_TASK DIRECTIONS_
Can you extract the lines below word for word, starting at the one containing "the title 鮎の塩焼き" and ending at the final line?

-=-=-

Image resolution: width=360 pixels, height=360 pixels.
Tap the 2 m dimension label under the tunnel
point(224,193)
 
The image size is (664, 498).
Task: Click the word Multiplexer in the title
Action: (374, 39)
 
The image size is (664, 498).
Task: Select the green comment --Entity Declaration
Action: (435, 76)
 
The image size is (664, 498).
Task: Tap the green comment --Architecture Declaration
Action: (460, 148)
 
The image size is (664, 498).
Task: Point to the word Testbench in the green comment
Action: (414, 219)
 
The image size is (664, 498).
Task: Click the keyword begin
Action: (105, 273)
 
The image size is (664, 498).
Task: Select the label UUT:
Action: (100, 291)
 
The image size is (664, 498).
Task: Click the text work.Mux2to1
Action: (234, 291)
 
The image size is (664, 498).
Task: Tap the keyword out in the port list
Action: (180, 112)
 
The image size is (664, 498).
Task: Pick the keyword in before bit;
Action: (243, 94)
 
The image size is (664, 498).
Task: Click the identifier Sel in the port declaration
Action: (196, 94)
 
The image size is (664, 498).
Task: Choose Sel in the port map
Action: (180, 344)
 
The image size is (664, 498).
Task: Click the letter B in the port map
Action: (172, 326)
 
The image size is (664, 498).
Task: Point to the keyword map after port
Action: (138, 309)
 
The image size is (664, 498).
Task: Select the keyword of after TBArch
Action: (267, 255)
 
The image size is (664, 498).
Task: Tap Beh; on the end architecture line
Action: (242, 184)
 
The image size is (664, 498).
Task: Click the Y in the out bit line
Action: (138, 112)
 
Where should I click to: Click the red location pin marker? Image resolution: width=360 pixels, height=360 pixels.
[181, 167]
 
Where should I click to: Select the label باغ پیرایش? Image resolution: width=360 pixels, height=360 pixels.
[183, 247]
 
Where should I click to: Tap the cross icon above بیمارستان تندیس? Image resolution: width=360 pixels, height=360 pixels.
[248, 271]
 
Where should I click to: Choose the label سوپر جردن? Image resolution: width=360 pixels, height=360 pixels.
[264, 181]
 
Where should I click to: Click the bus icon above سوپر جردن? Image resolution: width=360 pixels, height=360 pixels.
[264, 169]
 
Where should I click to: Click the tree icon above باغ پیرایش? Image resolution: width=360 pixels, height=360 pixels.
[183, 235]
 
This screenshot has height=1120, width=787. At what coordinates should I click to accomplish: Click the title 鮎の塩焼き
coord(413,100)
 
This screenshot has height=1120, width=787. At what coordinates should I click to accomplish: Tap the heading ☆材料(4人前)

-=-=-

_TASK SOLUTION_
This screenshot has height=1120, width=787. At what coordinates should I click to accomplish: Click the title 鮎の塩焼き
coord(413,100)
 
This screenshot has height=1120, width=787. At what coordinates should I click to accomplish: Tap the heading ☆材料(4人前)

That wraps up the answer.